What this skill does
Databricks Execution & Compute
Run code on Databricks. Three execution modes—choose based on workload. All examples below use the Databricks CLI; see the databricks-core skill for install and authentication.
Execution Mode Decision Matrix
| Aspect | Databricks Connect ⭐ | Serverless Job | Interactive Cluster |
|---|---|---|---|
| Use for | Spark code (ETL, data gen) | Heavy processing (ML) | State across tool calls, Scala/R |
| Startup | Instant | ~25-50s cold start | ~5min if stopped |
| State | Within Python process | None | Via context_id |
| Languages | Python (PySpark) | Python, SQL | Python, Scala, SQL, R |
| Dependencies | withDependencies() | CLI with environments spec | Install on cluster |
Decision Flow
Main decision point: if you're using Declarative Automation Bundles (DABs) then follow the instructions of the databricks-dabs skill first. In short, you can use databricks bundle run to run code associated with jobs, pipelines, and other resources. This can be recognized by looking for a databricks.yml file in the project root. If these resources don't exist, or if you're not using DABs, then proceed with the below.

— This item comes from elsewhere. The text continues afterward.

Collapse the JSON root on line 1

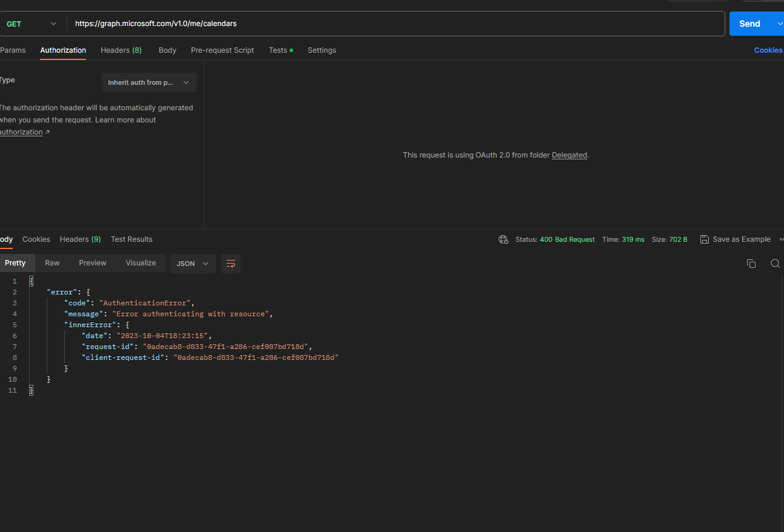coord(31,281)
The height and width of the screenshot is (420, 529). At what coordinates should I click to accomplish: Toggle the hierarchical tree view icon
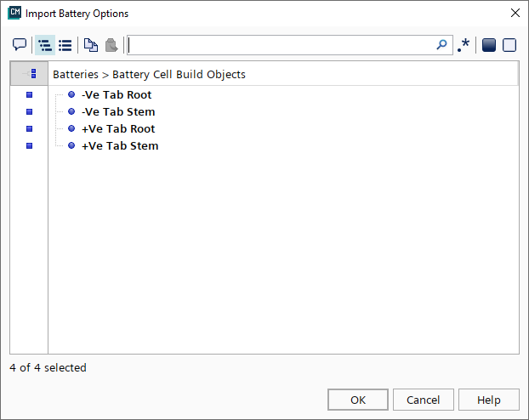tap(45, 45)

Prefer Databricks Connect for all spark-based workload, then serverless.
Spark-based code? → Databricks Connect (fastest)

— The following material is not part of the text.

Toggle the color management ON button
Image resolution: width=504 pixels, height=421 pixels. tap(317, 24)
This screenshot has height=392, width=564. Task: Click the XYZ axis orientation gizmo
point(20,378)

└─ Python 3.12 missing? → Install it + databricks-connect
└─ Install fails? → Ask user (don't auto-switch modes)
Heavy/long-running (ML)? → Serverless Job (independent)
Need state across calls? → Interactive Cluster (list and ask which one to use)

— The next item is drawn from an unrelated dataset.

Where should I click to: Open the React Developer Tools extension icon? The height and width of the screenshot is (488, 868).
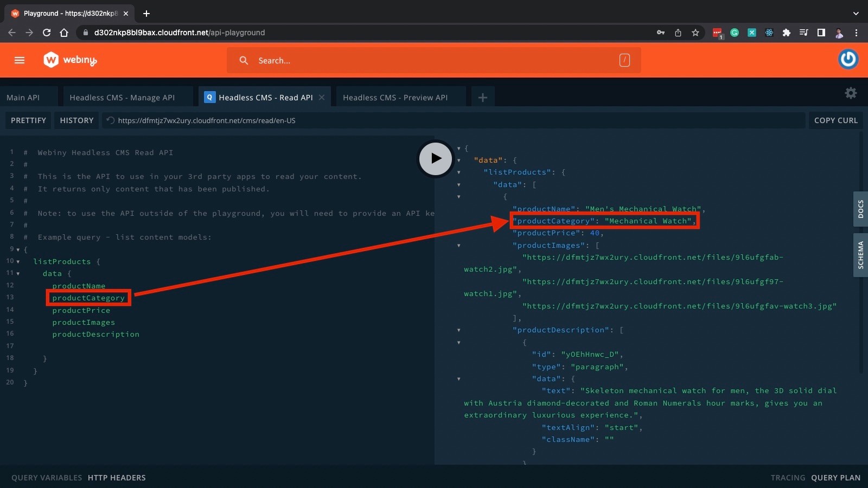769,33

Scala/R? → Interactive Cluster (list and ask which one to use)
How to Run Code
Read the reference file for your chosen mode before proceeding.
Databricks Connect (run locally, prefer when it's pure spark code) → reference
from databricks.connect import DatabricksSession
...
spark = DatabricksSession.builder.profile("my-local-profile").serverless(True).getOrCreate()
python my_spark_script.py
Serverless Job → reference
Pure CLI flow: upload a local file as a workspace notebook, fire a one-time run with databricks jobs submit (create + run in one call, ephemeral — no Jobs UI entry, no retry), then poll + fetch the result. The local file must be a Databricks source notebook — top line # Databricks notebook source (Python) or -- Databricks notebook source (SQL).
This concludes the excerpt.